Go through the entries, filter for the word "agent", and copy every line that has it.

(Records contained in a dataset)
·····

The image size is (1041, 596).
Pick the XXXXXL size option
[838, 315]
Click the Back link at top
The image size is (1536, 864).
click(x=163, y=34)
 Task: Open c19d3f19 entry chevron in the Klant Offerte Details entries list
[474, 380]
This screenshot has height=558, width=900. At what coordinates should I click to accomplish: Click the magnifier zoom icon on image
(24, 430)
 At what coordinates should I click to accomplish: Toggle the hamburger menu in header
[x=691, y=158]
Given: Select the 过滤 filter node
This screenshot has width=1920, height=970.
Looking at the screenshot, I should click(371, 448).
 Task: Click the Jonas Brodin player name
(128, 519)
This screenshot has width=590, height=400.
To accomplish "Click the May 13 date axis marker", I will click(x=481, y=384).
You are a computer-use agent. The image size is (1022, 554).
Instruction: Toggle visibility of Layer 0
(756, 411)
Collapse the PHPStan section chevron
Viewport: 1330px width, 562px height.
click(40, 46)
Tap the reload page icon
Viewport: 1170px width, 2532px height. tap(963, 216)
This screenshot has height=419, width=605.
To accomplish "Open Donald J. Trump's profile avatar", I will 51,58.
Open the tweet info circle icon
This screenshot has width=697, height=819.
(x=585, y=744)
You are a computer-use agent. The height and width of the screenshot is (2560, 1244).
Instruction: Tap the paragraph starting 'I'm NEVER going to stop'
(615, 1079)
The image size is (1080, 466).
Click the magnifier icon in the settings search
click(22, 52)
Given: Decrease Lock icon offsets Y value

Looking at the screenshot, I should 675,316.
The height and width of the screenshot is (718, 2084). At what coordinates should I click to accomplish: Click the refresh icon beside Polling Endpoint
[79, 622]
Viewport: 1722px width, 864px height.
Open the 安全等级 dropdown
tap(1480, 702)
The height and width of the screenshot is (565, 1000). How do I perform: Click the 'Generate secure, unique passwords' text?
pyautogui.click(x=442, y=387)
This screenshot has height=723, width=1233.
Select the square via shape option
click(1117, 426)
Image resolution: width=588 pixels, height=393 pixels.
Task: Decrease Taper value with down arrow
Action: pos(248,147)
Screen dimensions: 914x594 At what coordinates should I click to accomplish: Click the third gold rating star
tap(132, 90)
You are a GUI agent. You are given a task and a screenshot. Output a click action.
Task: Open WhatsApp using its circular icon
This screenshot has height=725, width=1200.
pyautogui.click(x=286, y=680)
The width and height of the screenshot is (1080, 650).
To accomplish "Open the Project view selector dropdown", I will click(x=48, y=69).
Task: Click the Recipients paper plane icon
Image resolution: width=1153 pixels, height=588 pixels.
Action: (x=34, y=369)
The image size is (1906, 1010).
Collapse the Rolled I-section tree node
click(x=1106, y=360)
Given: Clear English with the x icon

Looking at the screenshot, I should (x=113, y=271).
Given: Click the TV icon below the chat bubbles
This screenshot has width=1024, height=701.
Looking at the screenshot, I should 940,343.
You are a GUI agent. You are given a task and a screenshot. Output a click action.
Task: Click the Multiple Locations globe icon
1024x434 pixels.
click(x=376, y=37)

·····

Result below =>
You are a computer-use agent. The image size is (1022, 554).
You are a computer-use agent. The height and width of the screenshot is (2560, 1244).
You are a GUI agent. You are given a task and a screenshot. Output a click action.
You are a GUI agent. You are given a task and a screenshot. Output a click action.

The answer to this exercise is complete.